▽

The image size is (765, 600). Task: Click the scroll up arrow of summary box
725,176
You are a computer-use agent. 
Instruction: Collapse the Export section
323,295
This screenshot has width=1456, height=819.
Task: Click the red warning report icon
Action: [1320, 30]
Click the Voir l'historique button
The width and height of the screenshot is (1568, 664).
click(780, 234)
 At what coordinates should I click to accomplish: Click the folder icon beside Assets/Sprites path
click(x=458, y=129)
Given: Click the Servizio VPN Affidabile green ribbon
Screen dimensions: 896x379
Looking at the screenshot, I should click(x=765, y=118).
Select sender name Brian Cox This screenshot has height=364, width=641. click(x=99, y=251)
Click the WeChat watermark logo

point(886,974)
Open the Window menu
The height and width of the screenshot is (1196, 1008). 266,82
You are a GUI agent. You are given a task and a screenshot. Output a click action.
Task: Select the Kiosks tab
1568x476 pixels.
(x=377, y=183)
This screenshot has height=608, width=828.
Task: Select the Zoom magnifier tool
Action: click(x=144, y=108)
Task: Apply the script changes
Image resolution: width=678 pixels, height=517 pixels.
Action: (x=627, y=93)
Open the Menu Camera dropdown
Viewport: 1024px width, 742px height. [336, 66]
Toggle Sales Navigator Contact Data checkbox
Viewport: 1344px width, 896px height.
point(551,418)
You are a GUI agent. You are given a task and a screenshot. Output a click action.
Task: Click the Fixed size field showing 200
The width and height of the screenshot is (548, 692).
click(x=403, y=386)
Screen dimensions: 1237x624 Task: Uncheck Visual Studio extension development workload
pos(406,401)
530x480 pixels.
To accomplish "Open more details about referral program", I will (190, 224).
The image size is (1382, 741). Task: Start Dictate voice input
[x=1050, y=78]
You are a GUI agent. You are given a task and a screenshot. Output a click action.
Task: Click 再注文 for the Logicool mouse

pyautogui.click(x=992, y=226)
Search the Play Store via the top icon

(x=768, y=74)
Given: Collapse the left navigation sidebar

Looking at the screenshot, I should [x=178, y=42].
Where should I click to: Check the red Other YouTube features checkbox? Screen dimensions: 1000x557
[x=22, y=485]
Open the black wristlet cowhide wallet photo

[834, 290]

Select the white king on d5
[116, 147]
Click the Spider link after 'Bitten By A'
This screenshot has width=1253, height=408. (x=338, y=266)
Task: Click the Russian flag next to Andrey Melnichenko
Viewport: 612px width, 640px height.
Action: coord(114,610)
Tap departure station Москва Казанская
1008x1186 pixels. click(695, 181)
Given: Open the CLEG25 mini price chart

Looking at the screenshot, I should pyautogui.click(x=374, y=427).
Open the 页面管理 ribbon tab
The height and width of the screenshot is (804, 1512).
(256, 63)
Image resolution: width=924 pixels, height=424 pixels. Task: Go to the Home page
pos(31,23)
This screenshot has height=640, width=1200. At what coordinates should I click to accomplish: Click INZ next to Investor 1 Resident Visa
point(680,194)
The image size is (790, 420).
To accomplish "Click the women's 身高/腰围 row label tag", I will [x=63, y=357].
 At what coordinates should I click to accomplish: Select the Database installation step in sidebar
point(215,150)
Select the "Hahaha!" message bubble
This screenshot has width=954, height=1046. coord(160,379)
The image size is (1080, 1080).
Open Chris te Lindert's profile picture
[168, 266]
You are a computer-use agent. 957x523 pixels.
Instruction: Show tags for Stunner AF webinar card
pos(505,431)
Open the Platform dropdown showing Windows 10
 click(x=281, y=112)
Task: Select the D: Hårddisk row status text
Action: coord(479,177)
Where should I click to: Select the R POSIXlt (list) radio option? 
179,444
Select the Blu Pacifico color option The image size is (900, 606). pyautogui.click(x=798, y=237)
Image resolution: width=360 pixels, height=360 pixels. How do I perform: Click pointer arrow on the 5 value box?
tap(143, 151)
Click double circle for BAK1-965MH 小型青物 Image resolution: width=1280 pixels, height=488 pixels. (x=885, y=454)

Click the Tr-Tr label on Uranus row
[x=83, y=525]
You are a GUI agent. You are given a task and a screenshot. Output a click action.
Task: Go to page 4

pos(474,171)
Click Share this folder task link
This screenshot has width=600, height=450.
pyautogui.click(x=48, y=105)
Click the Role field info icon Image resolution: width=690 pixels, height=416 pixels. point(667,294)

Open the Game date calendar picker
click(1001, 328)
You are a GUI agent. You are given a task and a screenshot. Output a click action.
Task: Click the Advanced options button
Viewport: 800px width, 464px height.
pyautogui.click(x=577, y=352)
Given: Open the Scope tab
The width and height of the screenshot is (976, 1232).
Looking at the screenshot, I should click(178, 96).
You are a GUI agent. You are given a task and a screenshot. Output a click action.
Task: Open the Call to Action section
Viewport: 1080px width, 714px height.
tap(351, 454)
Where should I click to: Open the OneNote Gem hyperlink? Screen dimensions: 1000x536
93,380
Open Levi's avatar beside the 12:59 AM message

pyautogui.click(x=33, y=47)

△

- EXERCISE PROMPT -
Check every line of the data and give the number of them that hold the string "field", with no other words.

- EXERCISE RESULT -
2